Cameron Post (Chloë Grace Moretz) is a teenage girl that gets sent to a gay conversion camp after she is caught having sex with her best friend Coley on her prom night. God’s Promise Conversion Camp is led by Dr Lydia March (Jennifer Ehle), a psychologist, and her brother Reverend Rick (John Gallagher Jr). Rick himself is an “ex-gay” who, with the “help” of his sister, has found “the righteous path” (double quotes unavoidable and sadly necessary). Listening to Dr March’s “psychological” explanation of homosexuality and her “curative therapy” is chilling. Her words tragically make sense and evoke a strong impression of impotence in the audience that witnesses her abusive behaviour towards the kids at the camp. The subtle but undeniable display of psychological, and at times even physical, abuse is offered to the spectator with raw crudity. The film builds up a lot of uncomfortable frustration, and more than once I heard my fellow spectators burst out in comments of disapproval. The main flaw of The Miseducation of Cameron Post, however, is that it fails to release the tension and the anger it raises, leaving the audience with the annoying and bitter feeling of non-closure.

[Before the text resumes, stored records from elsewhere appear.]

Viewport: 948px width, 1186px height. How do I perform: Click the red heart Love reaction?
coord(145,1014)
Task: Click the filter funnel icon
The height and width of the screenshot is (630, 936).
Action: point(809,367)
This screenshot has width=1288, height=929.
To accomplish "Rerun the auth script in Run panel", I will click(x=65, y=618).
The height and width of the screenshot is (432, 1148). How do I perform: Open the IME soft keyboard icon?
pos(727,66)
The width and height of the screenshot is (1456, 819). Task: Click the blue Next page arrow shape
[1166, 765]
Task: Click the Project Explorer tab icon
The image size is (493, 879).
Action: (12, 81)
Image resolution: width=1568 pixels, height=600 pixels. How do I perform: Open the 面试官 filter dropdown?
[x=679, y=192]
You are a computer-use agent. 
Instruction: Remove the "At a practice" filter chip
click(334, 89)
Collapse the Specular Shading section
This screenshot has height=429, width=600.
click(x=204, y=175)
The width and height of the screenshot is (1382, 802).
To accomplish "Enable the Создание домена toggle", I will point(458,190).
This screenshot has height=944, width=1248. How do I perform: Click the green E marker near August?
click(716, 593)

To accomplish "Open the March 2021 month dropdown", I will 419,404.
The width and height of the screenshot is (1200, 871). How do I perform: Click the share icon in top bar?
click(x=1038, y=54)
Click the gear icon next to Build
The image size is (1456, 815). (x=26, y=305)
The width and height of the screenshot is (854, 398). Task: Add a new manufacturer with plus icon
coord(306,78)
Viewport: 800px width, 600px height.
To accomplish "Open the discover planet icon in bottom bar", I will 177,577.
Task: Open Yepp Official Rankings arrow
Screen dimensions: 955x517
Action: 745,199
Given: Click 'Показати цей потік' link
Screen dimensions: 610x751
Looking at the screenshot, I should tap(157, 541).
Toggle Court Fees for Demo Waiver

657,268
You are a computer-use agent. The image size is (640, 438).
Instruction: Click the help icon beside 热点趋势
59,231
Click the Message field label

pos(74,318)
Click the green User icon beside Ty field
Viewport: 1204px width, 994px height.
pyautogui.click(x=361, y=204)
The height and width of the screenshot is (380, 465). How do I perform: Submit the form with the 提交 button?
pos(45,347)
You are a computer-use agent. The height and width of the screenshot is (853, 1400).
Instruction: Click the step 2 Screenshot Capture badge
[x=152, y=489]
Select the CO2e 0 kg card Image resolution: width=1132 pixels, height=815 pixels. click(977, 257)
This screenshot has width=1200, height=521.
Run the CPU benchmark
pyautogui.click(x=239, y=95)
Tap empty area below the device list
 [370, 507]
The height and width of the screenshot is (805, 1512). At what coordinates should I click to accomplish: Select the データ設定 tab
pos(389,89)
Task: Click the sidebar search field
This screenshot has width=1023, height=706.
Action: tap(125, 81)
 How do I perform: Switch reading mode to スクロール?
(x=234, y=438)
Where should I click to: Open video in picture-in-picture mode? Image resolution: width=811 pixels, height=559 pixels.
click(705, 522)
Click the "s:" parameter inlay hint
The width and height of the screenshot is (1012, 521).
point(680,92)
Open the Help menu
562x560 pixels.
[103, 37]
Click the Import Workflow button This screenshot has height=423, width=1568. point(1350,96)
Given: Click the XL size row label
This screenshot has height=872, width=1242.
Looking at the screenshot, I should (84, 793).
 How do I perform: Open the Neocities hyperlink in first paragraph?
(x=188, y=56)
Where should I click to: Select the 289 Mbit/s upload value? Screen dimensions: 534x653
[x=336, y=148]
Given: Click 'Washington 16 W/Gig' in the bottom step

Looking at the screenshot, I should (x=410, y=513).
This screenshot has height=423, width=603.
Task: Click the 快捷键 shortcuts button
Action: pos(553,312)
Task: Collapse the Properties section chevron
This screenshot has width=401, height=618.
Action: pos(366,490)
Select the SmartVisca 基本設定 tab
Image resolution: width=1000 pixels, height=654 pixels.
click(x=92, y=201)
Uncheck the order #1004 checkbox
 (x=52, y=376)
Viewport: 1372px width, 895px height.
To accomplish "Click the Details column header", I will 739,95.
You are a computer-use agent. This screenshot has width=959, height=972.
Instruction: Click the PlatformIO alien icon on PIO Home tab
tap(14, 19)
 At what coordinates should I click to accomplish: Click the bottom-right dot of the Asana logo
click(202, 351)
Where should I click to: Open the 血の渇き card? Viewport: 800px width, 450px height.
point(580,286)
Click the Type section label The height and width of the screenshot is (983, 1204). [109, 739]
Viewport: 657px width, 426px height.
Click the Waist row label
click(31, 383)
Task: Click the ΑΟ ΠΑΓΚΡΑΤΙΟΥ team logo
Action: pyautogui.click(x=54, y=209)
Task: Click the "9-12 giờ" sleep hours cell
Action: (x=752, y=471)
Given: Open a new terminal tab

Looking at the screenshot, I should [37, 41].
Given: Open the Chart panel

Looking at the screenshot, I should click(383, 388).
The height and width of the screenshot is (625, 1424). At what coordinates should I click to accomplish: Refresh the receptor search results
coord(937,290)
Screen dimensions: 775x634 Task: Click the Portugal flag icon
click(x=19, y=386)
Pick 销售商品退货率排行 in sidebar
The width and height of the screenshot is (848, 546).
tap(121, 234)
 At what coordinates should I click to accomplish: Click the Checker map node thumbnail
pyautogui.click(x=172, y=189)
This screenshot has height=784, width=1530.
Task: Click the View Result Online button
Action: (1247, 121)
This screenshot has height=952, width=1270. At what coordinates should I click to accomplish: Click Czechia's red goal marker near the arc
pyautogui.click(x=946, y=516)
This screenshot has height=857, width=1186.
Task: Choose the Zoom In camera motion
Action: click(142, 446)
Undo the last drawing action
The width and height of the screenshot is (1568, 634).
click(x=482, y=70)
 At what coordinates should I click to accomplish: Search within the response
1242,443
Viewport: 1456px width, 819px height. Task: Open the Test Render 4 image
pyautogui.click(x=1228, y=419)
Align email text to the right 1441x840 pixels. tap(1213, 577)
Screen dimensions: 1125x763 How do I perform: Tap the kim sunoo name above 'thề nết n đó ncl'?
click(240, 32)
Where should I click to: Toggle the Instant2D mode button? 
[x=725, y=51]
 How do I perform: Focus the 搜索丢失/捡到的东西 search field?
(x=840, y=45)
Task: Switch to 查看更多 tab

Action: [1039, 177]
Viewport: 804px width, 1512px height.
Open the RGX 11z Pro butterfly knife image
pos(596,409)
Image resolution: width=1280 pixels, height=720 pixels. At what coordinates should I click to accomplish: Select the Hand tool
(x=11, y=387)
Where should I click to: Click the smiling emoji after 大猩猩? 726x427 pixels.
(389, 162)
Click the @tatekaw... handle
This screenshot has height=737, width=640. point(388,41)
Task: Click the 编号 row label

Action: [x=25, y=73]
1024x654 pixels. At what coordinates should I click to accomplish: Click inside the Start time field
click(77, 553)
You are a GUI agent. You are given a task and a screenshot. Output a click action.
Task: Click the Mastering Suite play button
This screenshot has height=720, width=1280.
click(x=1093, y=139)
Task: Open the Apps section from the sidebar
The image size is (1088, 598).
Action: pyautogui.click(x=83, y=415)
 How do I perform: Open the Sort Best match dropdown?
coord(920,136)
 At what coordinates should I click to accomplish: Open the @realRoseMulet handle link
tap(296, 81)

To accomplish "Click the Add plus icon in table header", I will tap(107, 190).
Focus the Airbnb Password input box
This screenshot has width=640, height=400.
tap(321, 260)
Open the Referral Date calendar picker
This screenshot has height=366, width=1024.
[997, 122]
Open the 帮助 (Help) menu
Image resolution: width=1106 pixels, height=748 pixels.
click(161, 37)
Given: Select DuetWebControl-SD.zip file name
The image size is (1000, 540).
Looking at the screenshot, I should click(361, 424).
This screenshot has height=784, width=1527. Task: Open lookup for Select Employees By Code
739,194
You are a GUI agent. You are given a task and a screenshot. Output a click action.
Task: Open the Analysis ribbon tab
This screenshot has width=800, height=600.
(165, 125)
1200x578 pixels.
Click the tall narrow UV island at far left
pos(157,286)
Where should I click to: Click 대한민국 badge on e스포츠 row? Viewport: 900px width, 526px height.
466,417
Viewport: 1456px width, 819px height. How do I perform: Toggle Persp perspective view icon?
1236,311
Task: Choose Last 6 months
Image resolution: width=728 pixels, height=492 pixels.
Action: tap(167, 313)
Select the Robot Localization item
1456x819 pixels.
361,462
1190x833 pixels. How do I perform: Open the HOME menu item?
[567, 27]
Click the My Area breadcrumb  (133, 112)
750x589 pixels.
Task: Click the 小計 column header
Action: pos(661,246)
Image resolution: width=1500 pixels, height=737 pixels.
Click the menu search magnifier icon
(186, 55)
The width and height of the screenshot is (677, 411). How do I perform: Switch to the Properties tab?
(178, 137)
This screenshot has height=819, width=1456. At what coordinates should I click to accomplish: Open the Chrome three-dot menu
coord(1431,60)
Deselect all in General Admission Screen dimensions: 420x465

There is an element of passivity the film that is hardly addressed and difficult to overlook. Characters are too compliant of the camp, its purpose and the way it is accomplished. The few dissident voices in the film remain too quiet. Some of the plot developments attempt to provide an emotional outlet for the audience, but the film fails to release the tension it builds up. Cameron Post is the epitome of unresponsiveness, quietly accepting the homophobic narrative offered to her and the abusive treatment from the adults in the camp. She silently enters the camp and leaves just as silently. She comes across as more of a spectator than the protagonist of her own story. There is a lack of conflict, or a representation of it so weak that makes the film hard to digest.
The Miseducation of Cameron Post is a film displaying a reality that is tragically all too modern. Desiree Akhavan has a delicately violent way to narrate abuse and homophobia. Maybe it is her severe honesty translated in her cinematic style that made me angry and uncomfortable, but the Miseducation of Cameron Post left me with bitterness and a lot of frustration. A new perspective in this genre was long overdue. Cameron Post’s submissive character development, however, hardly feels like a coming of age.